Conteuse et moraliste

L'œuvre maîtresse demeure toutefois ce recueil de contes inachevé : l'Heptaméron, publié après sa mort. Elle a voulu écrire un Décaméron français. Le temps lui a manqué pour le terminer. Boccace n'est pour elle qu'un modèle. Elle lui a pris un cadre sans le démarquer, pas plus qu'elle n'a plagié ses devanciers. L'œuvre est originale : elle vient le plus souvent des souvenirs, des expériences, ou de l'imagination de la princesse. On n'a pas assez souligné le réalisme du décor, des acteurs, des mœurs de la France du xvie siècle, sans parler du réalisme psychologique. Pour la première fois la nouvelle cesse d'être uniquement comique : le tragique y a sa place, et dès le début du recueil. Ces récits paraissent incolores, parfois assez secs. On n'oubliera pas que pour Marguerite l'intérêt moral et psychologique prime le narratif. Elle conte avec le souci du vrai et du bien plus qu'avec celui du beau. La technique est inférieure à la pensée : on voudrait à ces récits plus de couleur et de mouvement ; ils manquent d'art, certes : la princesse, ici encore, se préoccupe d'instruire plus que de plaire. Ils n'en présentent pas moins déjà certains caractères du classicisme.

▶ [Consigne]: D'après le texte sur l'Heptaméron, quel ouvrage la princesse a-t-elle voulu écrire ?

▶ [Matériel fourni]:
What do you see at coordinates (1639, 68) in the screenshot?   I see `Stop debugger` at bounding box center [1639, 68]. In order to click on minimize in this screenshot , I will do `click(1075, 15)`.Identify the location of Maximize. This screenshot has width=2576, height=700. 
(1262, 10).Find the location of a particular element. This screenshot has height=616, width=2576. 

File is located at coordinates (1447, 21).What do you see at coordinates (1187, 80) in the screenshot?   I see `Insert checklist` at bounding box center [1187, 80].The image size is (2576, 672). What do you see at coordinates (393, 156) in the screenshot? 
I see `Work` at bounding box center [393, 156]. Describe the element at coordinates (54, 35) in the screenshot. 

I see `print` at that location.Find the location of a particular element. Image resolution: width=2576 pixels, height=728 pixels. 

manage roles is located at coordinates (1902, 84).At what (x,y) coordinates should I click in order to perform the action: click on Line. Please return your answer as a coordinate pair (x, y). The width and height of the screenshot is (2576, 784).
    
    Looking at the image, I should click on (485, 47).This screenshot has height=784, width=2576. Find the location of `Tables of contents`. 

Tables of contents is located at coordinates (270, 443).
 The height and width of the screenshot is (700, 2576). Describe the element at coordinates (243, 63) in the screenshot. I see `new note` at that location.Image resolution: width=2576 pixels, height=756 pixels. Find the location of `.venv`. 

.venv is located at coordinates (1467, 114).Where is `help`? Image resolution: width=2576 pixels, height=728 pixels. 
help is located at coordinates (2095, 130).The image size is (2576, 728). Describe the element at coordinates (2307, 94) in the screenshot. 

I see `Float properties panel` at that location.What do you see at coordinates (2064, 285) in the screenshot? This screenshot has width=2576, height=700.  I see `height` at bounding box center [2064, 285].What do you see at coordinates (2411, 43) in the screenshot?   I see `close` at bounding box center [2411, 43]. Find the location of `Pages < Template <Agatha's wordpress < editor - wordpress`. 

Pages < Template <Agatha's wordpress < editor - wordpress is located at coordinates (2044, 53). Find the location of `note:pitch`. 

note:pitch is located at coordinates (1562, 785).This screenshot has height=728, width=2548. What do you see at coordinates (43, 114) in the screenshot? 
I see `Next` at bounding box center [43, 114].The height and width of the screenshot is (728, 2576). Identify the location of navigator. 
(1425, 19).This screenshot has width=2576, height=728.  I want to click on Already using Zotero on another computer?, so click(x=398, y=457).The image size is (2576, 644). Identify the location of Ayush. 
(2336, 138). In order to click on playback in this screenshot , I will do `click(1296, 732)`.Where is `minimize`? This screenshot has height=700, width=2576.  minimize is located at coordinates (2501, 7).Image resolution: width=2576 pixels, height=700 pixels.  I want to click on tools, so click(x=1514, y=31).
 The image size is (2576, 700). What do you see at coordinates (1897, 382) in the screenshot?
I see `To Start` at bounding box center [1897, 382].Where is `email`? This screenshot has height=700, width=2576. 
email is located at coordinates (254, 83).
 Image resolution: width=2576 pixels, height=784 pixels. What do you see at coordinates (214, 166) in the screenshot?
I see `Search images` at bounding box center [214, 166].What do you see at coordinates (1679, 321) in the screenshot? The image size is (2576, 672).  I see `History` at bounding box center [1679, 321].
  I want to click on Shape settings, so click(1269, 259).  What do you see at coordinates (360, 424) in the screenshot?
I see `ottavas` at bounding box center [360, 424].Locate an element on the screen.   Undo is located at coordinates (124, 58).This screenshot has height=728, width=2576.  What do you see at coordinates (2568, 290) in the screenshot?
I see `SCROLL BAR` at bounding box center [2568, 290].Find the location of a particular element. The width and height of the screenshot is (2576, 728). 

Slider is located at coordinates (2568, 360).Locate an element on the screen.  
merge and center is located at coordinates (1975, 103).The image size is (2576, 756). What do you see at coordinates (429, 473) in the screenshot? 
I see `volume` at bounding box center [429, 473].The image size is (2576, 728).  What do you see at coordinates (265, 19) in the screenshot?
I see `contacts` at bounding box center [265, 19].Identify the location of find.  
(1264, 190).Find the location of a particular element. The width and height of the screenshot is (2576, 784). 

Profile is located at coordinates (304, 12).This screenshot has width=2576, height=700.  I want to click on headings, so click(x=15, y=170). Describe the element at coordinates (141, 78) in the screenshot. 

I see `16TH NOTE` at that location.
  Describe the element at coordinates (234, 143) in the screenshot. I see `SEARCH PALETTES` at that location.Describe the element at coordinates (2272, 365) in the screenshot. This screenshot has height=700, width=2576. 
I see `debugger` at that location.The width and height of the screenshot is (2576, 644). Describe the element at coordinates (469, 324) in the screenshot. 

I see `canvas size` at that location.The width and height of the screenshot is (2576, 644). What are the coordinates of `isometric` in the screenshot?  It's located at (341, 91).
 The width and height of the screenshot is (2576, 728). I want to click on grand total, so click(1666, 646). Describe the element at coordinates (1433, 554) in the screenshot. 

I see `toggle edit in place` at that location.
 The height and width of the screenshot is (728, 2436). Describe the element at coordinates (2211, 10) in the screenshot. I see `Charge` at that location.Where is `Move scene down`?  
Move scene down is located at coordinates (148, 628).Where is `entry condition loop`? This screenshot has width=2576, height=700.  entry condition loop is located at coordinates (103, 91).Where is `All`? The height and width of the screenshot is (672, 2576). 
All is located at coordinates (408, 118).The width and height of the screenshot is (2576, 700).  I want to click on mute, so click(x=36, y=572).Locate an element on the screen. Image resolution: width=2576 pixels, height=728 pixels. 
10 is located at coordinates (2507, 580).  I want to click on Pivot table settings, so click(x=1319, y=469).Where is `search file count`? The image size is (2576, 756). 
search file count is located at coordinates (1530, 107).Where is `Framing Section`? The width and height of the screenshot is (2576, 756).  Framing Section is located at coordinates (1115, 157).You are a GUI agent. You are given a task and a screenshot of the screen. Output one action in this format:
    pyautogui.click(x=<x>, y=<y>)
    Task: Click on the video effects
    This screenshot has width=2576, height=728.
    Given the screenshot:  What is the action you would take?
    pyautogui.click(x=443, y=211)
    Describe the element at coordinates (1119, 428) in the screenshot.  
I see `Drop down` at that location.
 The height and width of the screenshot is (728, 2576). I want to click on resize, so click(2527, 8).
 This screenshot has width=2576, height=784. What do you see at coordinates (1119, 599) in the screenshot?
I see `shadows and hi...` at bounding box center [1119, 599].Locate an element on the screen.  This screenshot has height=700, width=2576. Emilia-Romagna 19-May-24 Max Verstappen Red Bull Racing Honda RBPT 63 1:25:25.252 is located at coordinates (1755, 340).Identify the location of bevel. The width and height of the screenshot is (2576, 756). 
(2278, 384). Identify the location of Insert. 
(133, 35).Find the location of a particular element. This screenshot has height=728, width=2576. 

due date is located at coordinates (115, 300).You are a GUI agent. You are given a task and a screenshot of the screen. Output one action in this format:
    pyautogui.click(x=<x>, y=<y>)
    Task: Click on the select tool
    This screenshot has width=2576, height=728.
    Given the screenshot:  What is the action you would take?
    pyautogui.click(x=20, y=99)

▶ [Réponse complète]: Un Décaméron français.